There have been recent instances where lenders have sought to place additional obligations on the borrower, which directly or indirectly involve the auditor and potentially open up a duty of care to the lender. This is not a new issue. In 2000, due to demand from parties involved in financing arrangements, ICAEW published AAF 04/00 Firms’ Reports and Duties to Lenders in Connection with Loans and Other Facilities to Clients and Related Covenants. This guidance remains current and can be found, with other faculty Technical Releases.
It is important to note that firms are not obliged to accept an engagement to report in connection with a client’s statement of covenant compliance (Statement), despite what a loan agreement might say, since a firm cannot be bound to comply with the terms of an agreement to which it was not party. Nonetheless, many firms still wish to assist their clients.
AAF 04/00 advises firms to be alert to inadvertently assuming a duty of care to a lender in relation to their audit report.
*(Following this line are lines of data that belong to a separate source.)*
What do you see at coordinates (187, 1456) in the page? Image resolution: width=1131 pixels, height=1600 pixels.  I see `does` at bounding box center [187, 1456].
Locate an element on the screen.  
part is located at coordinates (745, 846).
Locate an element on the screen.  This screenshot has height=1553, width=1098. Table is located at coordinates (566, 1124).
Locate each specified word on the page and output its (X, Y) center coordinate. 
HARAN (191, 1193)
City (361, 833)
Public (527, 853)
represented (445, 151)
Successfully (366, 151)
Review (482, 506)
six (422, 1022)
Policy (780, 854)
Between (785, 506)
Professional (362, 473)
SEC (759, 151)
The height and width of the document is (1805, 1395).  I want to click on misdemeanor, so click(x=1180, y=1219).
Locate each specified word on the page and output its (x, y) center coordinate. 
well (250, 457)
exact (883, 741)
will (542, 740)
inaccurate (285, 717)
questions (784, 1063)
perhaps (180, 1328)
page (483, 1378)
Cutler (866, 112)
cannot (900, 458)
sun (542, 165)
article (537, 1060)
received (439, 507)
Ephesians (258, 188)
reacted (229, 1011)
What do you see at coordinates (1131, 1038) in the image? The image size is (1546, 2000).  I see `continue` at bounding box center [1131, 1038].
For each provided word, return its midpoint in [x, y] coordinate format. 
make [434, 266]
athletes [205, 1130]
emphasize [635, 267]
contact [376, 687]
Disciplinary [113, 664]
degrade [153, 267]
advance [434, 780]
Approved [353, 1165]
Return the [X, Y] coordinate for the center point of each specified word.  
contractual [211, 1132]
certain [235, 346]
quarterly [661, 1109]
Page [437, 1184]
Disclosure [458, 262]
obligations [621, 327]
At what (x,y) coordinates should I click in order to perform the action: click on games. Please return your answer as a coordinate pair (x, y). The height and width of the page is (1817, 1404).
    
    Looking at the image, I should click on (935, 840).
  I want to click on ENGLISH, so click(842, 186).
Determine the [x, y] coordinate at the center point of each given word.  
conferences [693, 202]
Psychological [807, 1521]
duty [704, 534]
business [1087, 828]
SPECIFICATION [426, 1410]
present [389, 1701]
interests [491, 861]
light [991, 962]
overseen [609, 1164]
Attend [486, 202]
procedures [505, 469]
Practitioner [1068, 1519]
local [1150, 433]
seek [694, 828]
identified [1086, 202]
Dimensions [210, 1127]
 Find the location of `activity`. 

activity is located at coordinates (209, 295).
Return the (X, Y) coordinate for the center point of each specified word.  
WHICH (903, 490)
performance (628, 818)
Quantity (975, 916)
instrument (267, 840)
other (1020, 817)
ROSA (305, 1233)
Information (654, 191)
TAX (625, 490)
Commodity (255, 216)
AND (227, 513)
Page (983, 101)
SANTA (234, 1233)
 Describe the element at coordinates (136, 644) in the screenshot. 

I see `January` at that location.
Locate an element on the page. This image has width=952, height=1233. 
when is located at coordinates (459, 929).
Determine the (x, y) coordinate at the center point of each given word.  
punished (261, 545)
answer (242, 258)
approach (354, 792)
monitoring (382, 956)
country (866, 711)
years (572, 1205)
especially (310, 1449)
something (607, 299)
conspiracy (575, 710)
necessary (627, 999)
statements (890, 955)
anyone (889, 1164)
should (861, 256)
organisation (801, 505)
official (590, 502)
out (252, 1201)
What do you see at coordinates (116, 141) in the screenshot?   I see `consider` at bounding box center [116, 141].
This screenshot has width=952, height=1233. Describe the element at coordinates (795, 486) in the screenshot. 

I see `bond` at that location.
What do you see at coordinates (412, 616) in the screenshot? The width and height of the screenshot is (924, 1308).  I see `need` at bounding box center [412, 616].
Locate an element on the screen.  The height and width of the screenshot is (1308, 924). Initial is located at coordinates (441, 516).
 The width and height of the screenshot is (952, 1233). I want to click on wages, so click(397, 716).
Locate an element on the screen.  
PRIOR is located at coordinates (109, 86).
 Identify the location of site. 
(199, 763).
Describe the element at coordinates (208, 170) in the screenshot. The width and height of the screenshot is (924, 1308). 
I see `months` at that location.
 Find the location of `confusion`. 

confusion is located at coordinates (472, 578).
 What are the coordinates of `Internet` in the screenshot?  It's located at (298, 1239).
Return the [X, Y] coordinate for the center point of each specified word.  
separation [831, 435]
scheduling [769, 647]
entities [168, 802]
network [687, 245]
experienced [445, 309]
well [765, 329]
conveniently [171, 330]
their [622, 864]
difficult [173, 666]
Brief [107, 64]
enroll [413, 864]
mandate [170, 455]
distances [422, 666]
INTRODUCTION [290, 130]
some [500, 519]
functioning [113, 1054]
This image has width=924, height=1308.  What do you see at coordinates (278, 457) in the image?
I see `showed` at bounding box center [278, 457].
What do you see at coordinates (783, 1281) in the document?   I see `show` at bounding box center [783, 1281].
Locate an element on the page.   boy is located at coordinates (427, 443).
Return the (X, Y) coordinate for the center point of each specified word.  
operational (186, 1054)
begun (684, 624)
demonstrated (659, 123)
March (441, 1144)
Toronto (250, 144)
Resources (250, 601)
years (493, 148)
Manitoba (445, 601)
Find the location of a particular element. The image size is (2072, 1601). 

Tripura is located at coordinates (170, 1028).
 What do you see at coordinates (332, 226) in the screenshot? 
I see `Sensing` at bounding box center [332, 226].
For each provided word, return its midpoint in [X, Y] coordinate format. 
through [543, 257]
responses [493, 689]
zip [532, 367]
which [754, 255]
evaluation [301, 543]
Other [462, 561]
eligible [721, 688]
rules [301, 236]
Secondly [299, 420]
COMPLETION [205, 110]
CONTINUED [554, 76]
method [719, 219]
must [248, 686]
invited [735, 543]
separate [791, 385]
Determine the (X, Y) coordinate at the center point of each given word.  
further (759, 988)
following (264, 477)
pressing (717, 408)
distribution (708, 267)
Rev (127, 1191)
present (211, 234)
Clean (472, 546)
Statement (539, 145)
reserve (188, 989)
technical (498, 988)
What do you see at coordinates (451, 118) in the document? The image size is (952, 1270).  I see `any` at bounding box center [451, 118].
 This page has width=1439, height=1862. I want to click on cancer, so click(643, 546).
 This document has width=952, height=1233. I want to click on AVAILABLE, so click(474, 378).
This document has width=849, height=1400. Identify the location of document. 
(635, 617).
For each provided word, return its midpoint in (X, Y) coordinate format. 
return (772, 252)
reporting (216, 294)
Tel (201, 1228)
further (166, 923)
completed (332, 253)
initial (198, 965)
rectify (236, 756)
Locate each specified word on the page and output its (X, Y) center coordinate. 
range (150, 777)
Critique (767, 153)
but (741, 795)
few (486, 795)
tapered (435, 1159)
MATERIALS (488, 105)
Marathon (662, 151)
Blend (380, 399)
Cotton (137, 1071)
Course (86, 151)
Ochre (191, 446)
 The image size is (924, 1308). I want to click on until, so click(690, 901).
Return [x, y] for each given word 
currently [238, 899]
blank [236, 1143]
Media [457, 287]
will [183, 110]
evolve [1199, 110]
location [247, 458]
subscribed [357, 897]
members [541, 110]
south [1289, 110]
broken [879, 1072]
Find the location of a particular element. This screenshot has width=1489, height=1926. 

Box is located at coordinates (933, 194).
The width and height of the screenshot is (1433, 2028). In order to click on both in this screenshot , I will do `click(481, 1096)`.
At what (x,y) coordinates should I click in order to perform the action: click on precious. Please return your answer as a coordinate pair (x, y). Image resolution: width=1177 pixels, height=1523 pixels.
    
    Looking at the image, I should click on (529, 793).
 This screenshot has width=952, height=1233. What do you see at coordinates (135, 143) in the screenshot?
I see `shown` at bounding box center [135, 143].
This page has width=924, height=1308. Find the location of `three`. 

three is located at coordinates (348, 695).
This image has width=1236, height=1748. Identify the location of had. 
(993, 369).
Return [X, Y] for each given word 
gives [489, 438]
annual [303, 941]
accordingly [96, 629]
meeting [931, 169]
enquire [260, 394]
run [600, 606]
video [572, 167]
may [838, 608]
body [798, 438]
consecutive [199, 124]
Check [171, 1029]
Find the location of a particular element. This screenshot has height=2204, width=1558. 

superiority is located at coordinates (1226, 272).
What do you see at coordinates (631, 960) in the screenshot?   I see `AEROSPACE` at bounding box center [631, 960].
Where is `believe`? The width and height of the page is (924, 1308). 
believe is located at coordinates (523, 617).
It is good practice for firms to obtain a full copy of their client’s loan agreement, rather than extracts relating to covenants, to determine the extent of any obligations that their client may have accepted on the auditor’s behalf. The guidance advises that there should be a separate engagement between the auditor, borrower and lender which is entirely separate from the audit work on annual financial statements.
A firm’s report in connection with the Statement will normally be confined to the accuracy of the extraction and computation of those financial matters that are the subject of covenants within the facility; it is essentially an agreed-upon procedures engagement rather than an assurance engagement.